The Olympians participating in this week's Tokyo Olympics are about to experience the hottest games in decades, reaching temperatures approximately 90 degrees Fahrenheit, not to mention suffocating humidity.
The Verge reported that many athletes and sports physiologists have had their eye on the temperatures of summer in Japan for many years and have been planning to help Olympians adapt to the heat.
In the weeks leading up to Tokyo Olympics, according to a similar Magic Span report, female Olympians may need to spend a longer time to prepare for the heat compared to their male counterparts.
Some previous studies reveal that it can take double the time for female athletes to adapt compared to male athletes.
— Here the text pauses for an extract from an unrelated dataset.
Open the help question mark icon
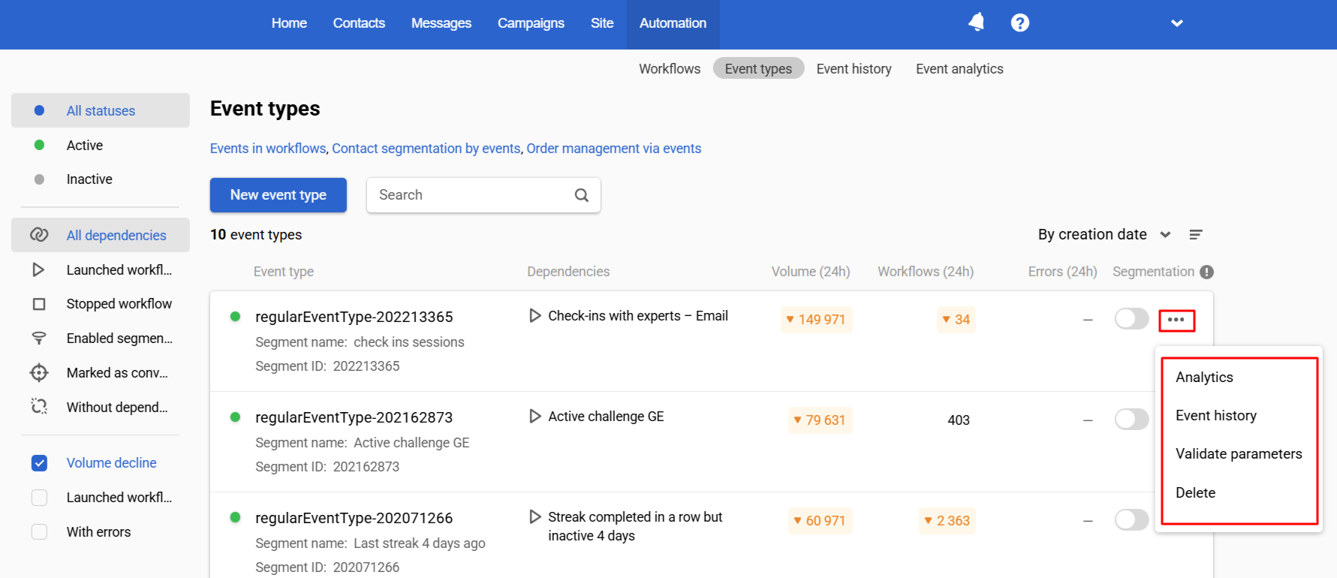Image resolution: width=1337 pixels, height=578 pixels. coord(1019,23)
This information, though, according to these reports, is limited, as until now, only a few years back, most of the studies on how to prepare to compete in hot climates were only done on male Olympians.
Considerations to Take for Female Athletes
According to Jessica Mee, who's studying performance in extreme environments at the United Kingdom-based University of Worcester, there will be more considerations to make and take for female Olympians.
Athletes can use numerous strategies to adjust to adapt to the heat, like training with layers of clothing on, doing additional training sessions to keep the body temperature raised, or spending time in saunas or heat chambers after they exercise.
Such a process enables the body to scatter heat more easily, lessen core temperature and resting heart rate, and raise sweat rate, all of which allows someone to perform at a high level amidst the hot temperatures.
Such changes can last approximately one week after an individual leaves a hot environment before he starts dropping back to normal.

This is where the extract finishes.